Menurut pengakuan Jaya, dalam sebulan, kafenya hanya menjual 20-30 cangkir kopi luwak. Lainnya, pengunjung memilih kopi biasa atau menikmati makanannya.Begitu secangkir kopi luwak tersaji di depan mata, aromanya langsung menusuk hidung. "Sedap." Dicecap sedikit tanpa gula pun sudah terasa sedap. "Ada kuncinya," Jaya menjelaskan. Kopi ini harus diseduh dengan air minimal bersuhu 150 derajat Celsius. Kemudian rasakan dulu tanpa gula.Kalau malas ke kawasan selatan atau sedang jalan-jalan di kawasan Malioboro, kita pun bisa mencicipi kopi luwak. Masuk saja ke Mal Malioboro. Di sana kita bisa menemukan "Kopi Luwak".

"Karena di mal, banyak orang yang datang," kata Anas Istiqomah, koordinator waitress Kopi Luwak, yang baru buka sekitar dua tahun lalu.Di Kopi Luwak, kita akan ditawari kopi luwak 100 persen atau biasa disebut authentic dan kopi luwak campuran, di mana kopi luwaknya hanya 3 persen, dinamai high class. Untuk yang authentic, harganya Rp 82 ribu per cangkir. Sedangkan yang campur ada dua jenis, yakni medium dan dark roast, yang masing-masing harganya Rp 18 ribu dan Rp 30.800.

Nah, kalau puas dengan cicipan di kafe dan ingin membawa oleh-oleh, kedua kedai kopi ini juga menyediakannya dalam bentuk kemasan. Kopi Luwak menyediakannya dalam beberapa jenis kemasan. Ada kemasan kotak kertas berisi enam bungkus, yang masing-masing bisa dibuat satu cangkir kopi, seharga Rp 450 ribu, plus pajak. Ada yang kotak kayu. "Yang ini limited edition, stok terbatas," kata Anas. "Harganya Rp 850 ribu."Ada pula yang gift set kopi 150 gram dengan gelas seharga Rp 550 ribu, sedangkan yang tanpa gelas Rp 500 ribu.
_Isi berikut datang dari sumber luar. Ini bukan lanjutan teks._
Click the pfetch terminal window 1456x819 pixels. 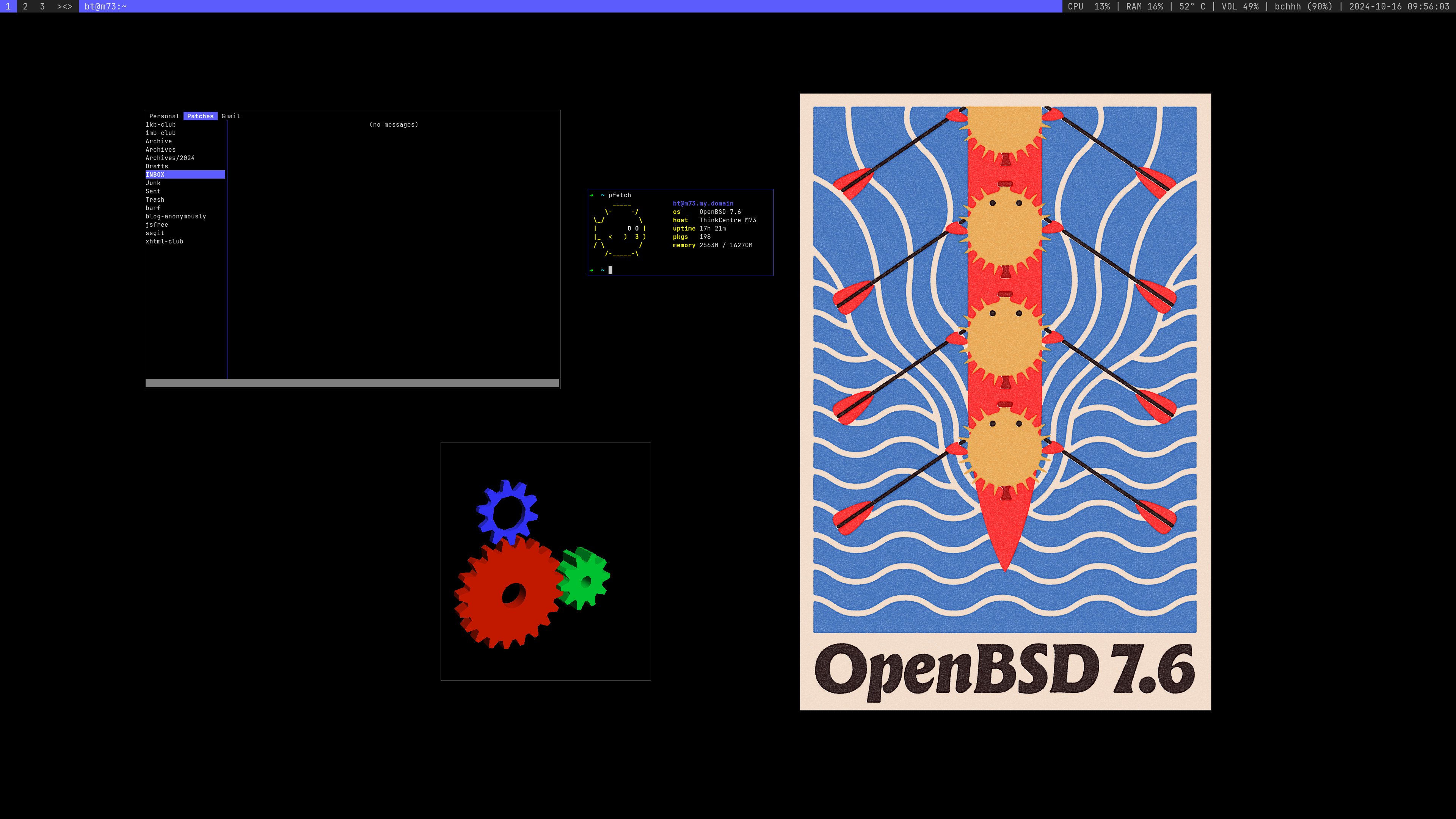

Sementara Kopi Luwak menyediakan kemasan untuk kopi bubuk, CIVET hanya menyediakan kemasan biji kopi. "Kalau pembeli ingin digilingkan, juga bisa," kata Jaya. Ia menjual kemasan per 100 gram dengan harga Rp 300 ribu. Menurut Jaya, ini supaya tak cepat hilang aroma kopi luwaknya. Memang mahal. Tapi, bagi pencinta kopi, harga itu mungkin setara. Adapun bagi yang bukan pencinta mati kopi, ini layak menjadi pengalaman sekali seumur hidup.